15 years of Queens of Steel: Tania

We Queens of Steel are turning 15 years old in 2020 and we want to celebrate it in different ways, like with a series of short «interviews» with colleagues, collaborators, artists involved in the Metal community in any way, in any discipline, to conmemorate these years through music, gigs and, in a nutshell, through moments.
Today myself (the founder of Queens of Steel) I’m gonna answer to my own questions. Yes, I’m interviewing myself. It’s pretentious, I know, but well, I was bored and… Moreover, we are talking to everyone that has been part of our (not road) crew so, why not talking to myself? So here’s my speech.

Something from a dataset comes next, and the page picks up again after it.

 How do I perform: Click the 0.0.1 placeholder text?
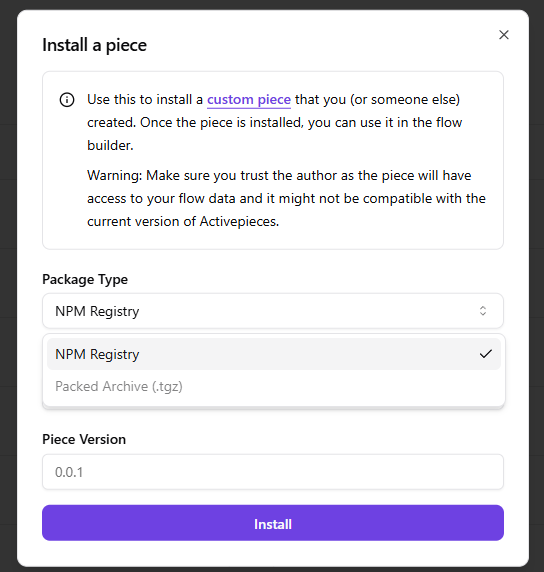69,472
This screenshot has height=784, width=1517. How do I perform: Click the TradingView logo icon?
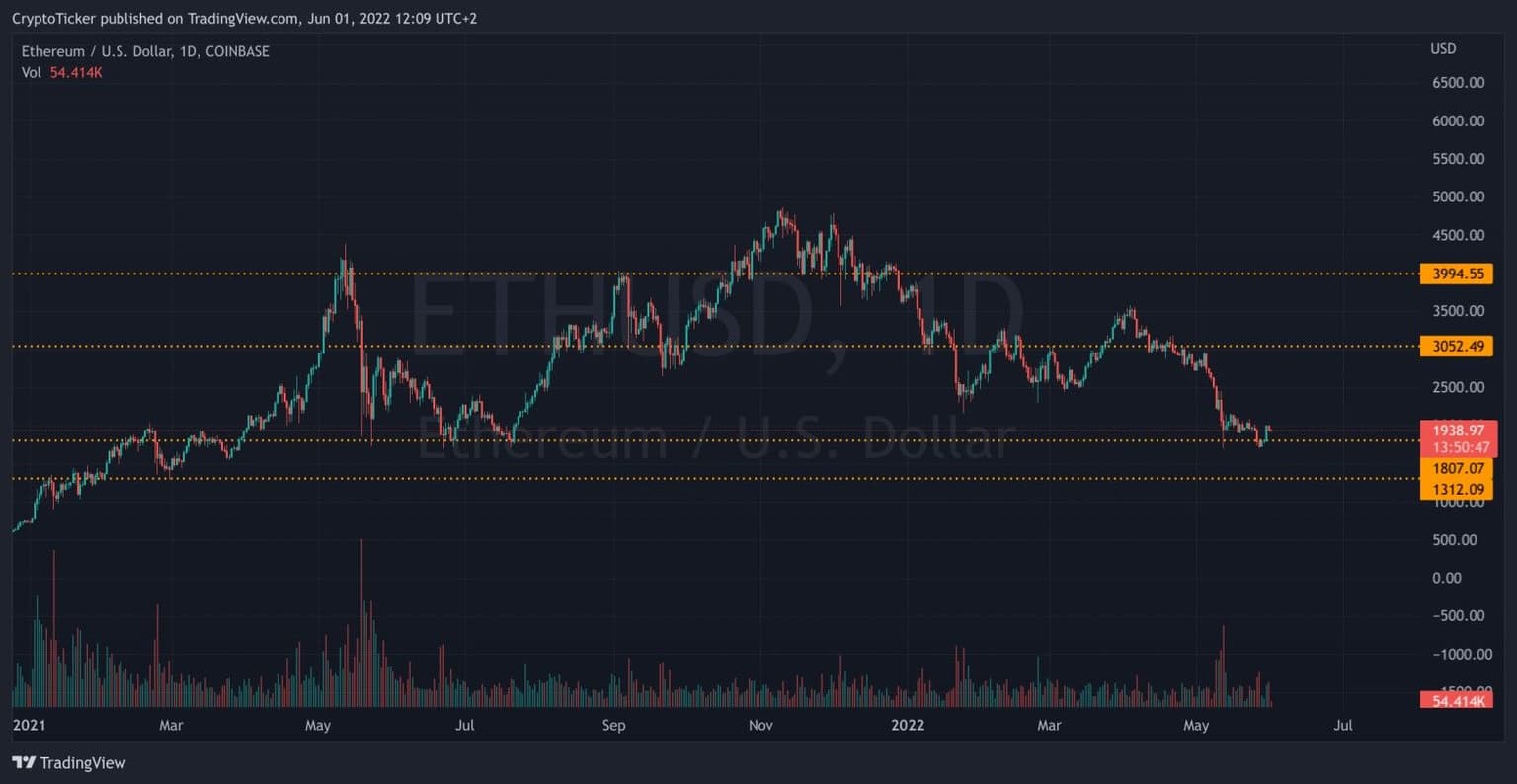(x=23, y=762)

-We Queens of Steel have been annoying people for 15 years now. During these years a lot of albums have been released. What albums do you specially remember or are your favourites of these last 15 years? Those you have pretty much scratched.
Anything In Solitude. No-brainer. Specially «The World. The Flesh. The Devil». The Devil’s Blood. And Antichrist. Yes, broadly too. One of my favourite Thrash Metal bands of the last years. Also the first Black Magic and the first The Tower. I remember 2014 because of those two very records. Beyond’s album. Killer. And «Epitome of Darkness», by Repugnant. Degial’s debut album also stuck. Even though I’ve played that opus a lot of times just to listen to «Swarming». I still love Enforcer’s «Diamonds». I could stop and think and mention albums from these last months too, but the ones I just mentioned are those that have stuck with me and the ones I always go back to after several years.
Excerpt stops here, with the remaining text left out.